さっそく、以下で具体的な手順について見ていきましょう。

手順

1. データ取り込み

DBFS の sample フォルダにIris データセットをアップロードした後、ノートブックで以下のプログラムを実行します。

from pyspark.sql.types import *

# 入力ファイルパス
path = "dbfs:/FileStore/tables/sample/iris.csv"

# スキーマ指定
schema = StructType([
    StructField("sepal_length", DoubleType(), False),
    StructField("sepal_width", DoubleType(), False),
    StructField("petal_length", DoubleType(), False),
    StructField("petal_width", DoubleType(), False),
    StructField("species", StringType(), False)
])

# CSVデータ読み込み
iris_sdf = spark.read\
    .format("csv")\
    .options(header="false")\
    .load(path, schema=schema)

display(iris_sdf)

iris データセットのCSVファイルを読み込み、pyspark DataFrame として格納します。
格納されたデータは以下のようになっています。

2. データ変換

以下のコマンドにより、pyspark DataFrame から pandas DataFrame への変換、species の表記修正を行い、describe()で統計情報を表示します。

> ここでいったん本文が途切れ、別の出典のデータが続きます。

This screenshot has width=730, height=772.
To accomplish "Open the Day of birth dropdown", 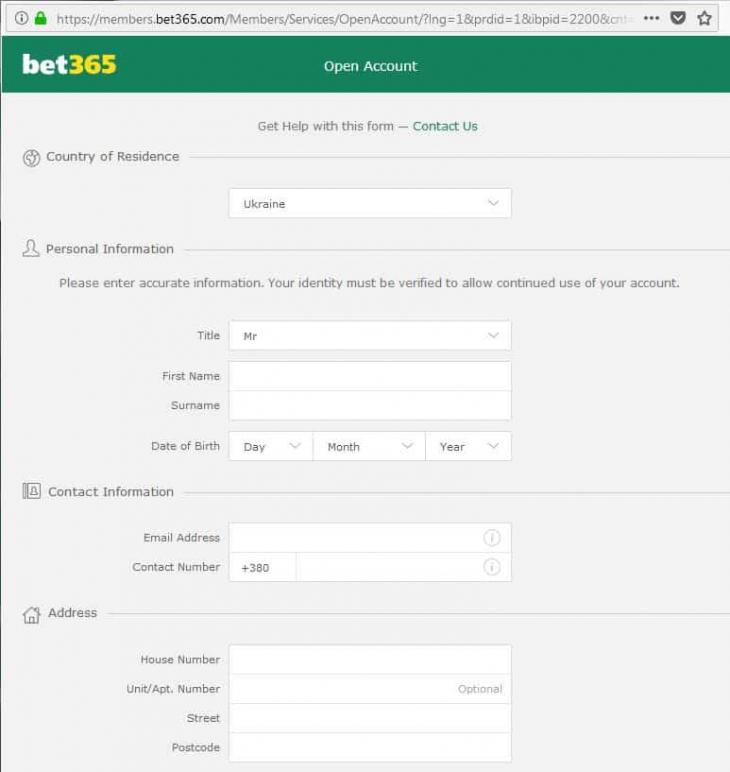I will point(271,447).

iris_df = iris_sdf.toPandas()

iris_df.loc[iris_df["species"] == "Iris-setosa", "species"] = "setosa"
iris_df.loc[iris_df["species"] == "Iris-versicolor", "species"] = "versicolor"
iris_df.loc[iris_df["species"] == "Iris-virginica", "species"] = "virginica"

iris_df.describe()

また、以下のコマンドを実行し特徴量の分布を確認してみます。

import seaborn as sns

%matplotlib inline
sns.pairplot(iris_df, hue="species")

Databricks の実行環境にはデータ分析や機械学習で使用する主要なライブラリ（searborn, scikit-learn, mflow等）が標準でインストールされているため、余計な手間なく分析作業を行うことができます。

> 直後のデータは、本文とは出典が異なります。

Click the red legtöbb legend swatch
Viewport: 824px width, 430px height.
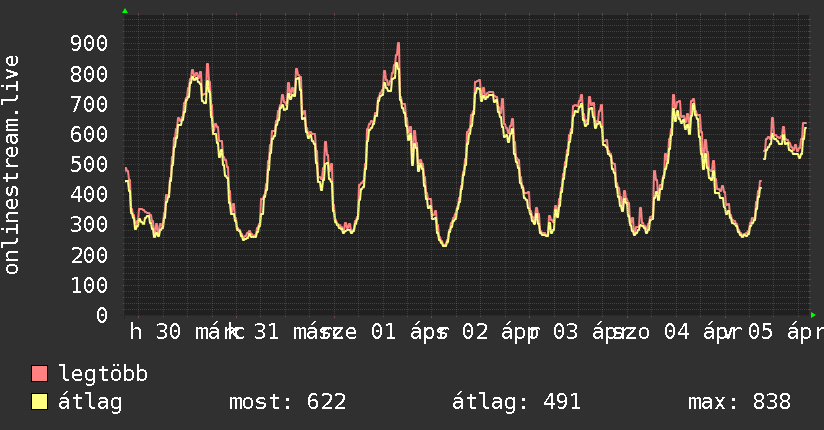point(40,374)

また、下記コマンドを実行し、モデルの学習用と検証用に分割したデータを準備しておきます。

from sklearn.model_selection import train_test_split

iris_df_list = iris_df.values.tolist()
X = [row[:-1] for row in iris_df_list]
y = [row[-1] for row in iris_df_list]

# 学習用と検証用にデータを分割
X_train, X_test, y_train, y_test = train_test_split(X, y, test_size=0.2, random_state=0)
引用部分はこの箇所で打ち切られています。